My Take | Mental illness from Covid on the rise? Relax, not really
- Almost all such surveys are substandard scientifically, according to one US expert and the Journal of Psychosomatic Research

It turns out there may be fewer than first thought. Those who did the surveys and the news reports about them are both being unnecessarily alarmist, if an eminent US psychiatrist is right.
Michael Scheeringa, professor and vice-chair of research for psychiatry at Tulane University School of Medicine, in New Orleans, has reviewed 34 such studies from 11 places, including Hong Kong, Taiwan and the mainland.

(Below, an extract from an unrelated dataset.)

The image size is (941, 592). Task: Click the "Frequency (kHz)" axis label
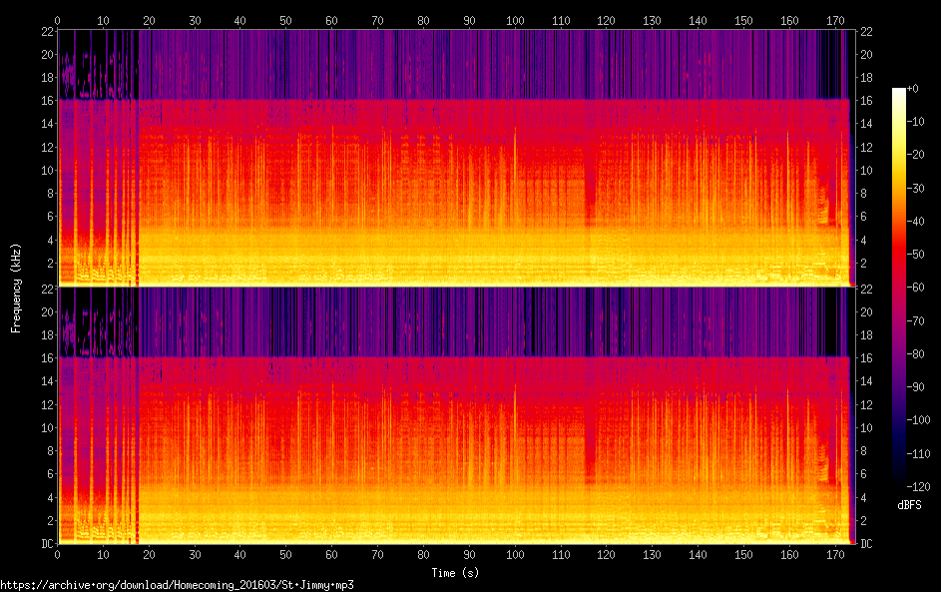16,288
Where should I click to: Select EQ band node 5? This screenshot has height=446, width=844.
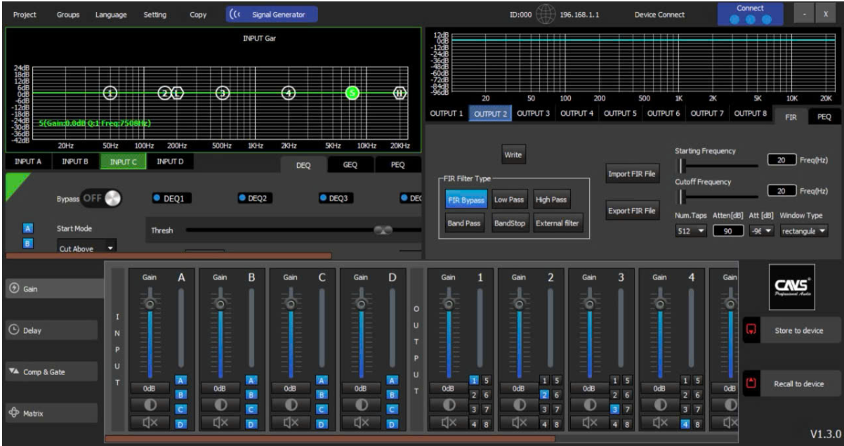pyautogui.click(x=353, y=93)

Writing in Psychology Today, he finds almost all the studies substandard academically and scientifically, and that some journals have relaxed editorial standards to put them on the fast track for publication. “When I look at these studies, there are obvious problems,” he wrote. “More are being published every week. I gave up trying to read them all, but it probably doesn’t matter, because nearly all of them used the same methods. They just keep repeating the same type of research in different countries.”
He identifies six common problems, five of which plagued all but one of the studies, or so he claims.
All the studies he reviewed were based on self-administered questionnaires rather than interviews by trained researchers. This means individuals could misunderstand or misinterpret the questions, and give the answers they thought researchers wanted rather than stating their actual conditions.